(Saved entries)
+---+

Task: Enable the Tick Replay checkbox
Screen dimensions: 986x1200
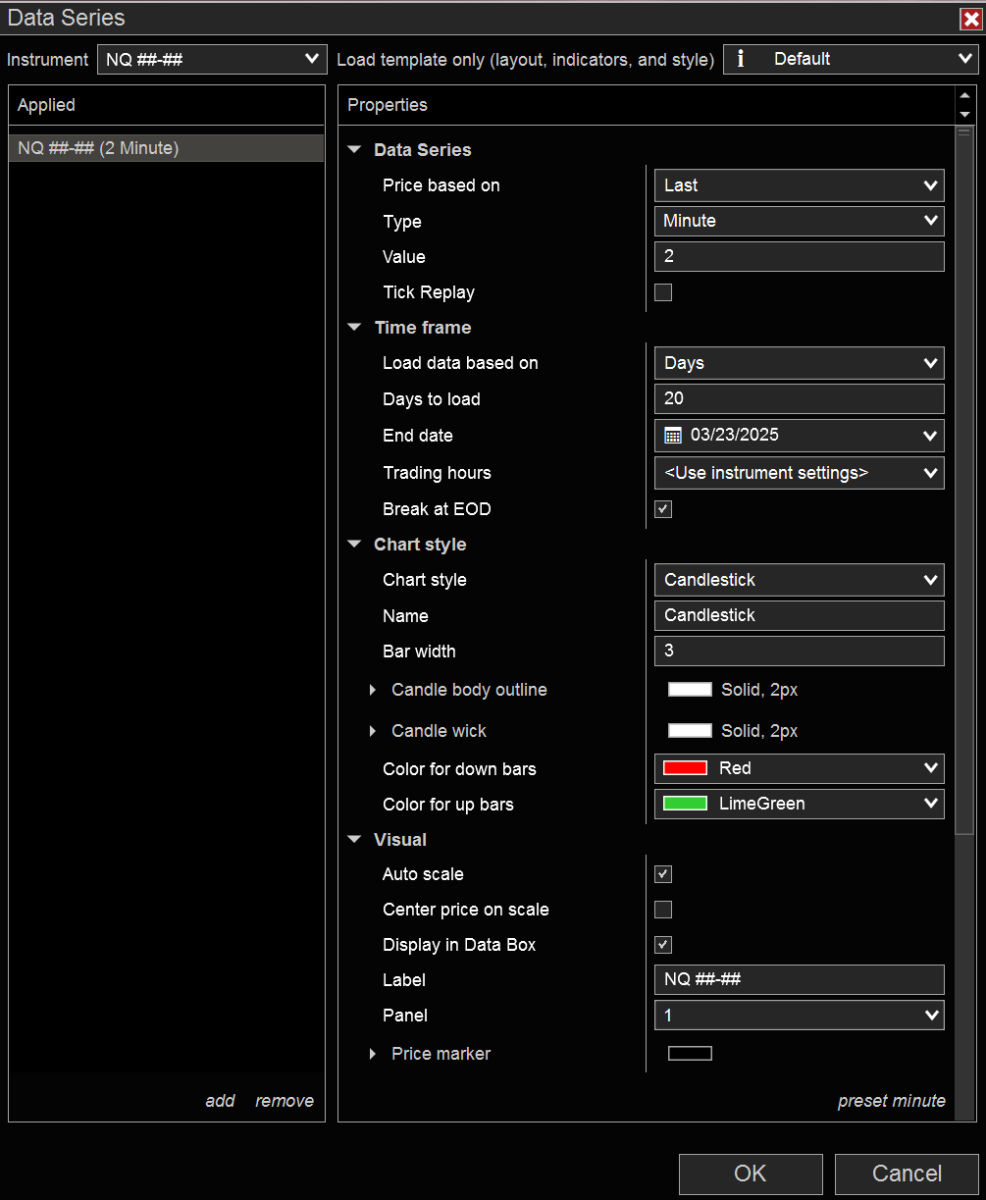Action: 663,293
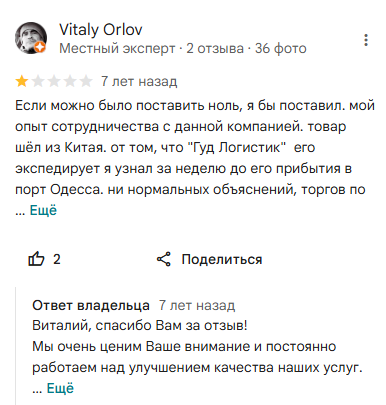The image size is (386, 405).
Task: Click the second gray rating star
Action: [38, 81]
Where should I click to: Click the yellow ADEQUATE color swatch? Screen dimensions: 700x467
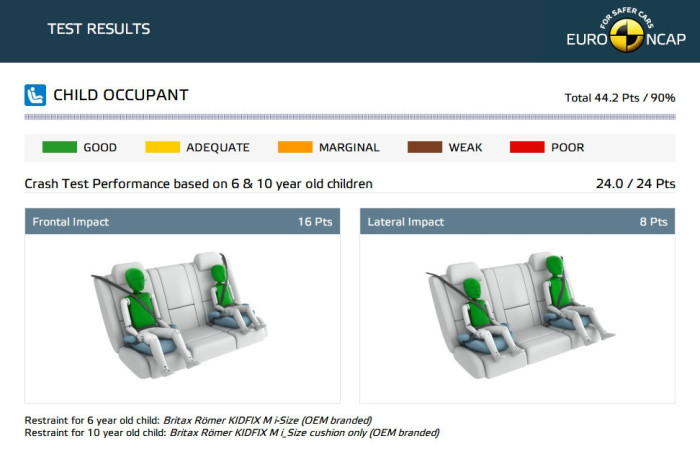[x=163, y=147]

+---+

*Activity*
Reproduce the data above exactly, leaving each picture out.

*Completed exercise*
Task: Enable the Tick Replay checkbox
Screen dimensions: 986x1200
Action: 663,293
The image size is (386, 405).
Task: Click the second gray rating star
Action: [38, 81]
Where should I click to: Click the yellow ADEQUATE color swatch? Screen dimensions: 700x467
[x=163, y=147]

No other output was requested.